What you will do:
Using the word "number" as the filter, copy each matching line from the records.

Saved data entries:
★ ★ ★ ★ ★ ★ ★

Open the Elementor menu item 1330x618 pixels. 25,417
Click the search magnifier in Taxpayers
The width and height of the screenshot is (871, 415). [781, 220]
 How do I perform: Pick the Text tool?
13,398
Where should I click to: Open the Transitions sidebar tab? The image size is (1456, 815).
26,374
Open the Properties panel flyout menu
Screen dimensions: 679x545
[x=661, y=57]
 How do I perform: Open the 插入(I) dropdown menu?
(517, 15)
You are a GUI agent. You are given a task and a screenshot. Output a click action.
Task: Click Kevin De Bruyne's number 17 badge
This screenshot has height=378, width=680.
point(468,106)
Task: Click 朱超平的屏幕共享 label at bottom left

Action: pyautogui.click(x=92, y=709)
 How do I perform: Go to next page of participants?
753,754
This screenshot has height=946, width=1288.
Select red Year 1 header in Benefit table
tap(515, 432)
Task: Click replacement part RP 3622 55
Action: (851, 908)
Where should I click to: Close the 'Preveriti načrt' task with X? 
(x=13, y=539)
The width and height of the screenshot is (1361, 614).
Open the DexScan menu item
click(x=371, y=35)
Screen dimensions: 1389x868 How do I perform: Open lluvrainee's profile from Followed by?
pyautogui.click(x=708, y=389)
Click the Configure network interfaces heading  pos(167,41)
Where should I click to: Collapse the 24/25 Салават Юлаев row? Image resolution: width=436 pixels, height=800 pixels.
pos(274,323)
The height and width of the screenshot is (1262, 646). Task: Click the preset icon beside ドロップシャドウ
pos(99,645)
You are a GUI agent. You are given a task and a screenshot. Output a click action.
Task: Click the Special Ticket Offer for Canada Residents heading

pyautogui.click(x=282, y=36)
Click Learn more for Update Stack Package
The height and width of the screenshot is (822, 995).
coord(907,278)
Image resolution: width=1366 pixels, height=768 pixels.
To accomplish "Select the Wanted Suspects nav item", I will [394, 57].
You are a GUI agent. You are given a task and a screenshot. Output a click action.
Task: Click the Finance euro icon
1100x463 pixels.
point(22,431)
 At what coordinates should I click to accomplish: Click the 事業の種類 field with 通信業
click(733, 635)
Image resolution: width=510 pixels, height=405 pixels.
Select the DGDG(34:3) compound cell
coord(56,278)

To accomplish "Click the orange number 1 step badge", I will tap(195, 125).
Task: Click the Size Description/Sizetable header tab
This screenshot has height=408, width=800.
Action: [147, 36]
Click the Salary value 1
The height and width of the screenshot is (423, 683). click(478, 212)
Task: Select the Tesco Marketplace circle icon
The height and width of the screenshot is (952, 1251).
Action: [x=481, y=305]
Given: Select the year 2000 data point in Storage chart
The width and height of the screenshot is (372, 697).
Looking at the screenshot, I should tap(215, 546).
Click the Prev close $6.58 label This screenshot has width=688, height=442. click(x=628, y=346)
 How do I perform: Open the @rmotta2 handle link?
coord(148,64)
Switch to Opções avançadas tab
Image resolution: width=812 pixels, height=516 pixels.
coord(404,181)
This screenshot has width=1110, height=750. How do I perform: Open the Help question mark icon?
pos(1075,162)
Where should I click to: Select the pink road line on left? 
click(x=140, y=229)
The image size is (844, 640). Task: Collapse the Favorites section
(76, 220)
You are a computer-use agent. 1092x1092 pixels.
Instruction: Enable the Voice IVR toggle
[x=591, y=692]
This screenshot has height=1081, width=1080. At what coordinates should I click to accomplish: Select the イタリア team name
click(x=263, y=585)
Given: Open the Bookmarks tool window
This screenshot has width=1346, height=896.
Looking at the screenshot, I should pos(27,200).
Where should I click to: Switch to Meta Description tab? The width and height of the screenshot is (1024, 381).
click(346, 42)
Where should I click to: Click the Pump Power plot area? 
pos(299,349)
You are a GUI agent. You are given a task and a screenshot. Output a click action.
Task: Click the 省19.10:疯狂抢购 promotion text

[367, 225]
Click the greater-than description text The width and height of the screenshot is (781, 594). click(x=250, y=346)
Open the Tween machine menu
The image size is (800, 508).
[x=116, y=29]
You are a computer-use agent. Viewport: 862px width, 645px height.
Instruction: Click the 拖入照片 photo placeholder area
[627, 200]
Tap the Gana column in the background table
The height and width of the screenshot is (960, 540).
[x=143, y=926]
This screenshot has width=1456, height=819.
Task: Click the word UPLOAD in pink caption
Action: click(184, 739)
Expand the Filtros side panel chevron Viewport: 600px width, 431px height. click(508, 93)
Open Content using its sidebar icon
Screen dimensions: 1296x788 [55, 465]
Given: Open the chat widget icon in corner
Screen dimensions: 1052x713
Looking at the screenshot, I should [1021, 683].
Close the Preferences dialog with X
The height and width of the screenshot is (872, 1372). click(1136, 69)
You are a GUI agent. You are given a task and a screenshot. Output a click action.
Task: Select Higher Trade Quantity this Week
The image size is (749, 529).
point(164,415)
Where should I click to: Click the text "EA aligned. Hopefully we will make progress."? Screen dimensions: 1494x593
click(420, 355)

★ ★ ★ ★ ★ ★ ★

Answer area:
Task: Click Kevin De Bruyne's number 17 badge
To accomplish "Click the orange number 1 step badge", I will tap(195, 125).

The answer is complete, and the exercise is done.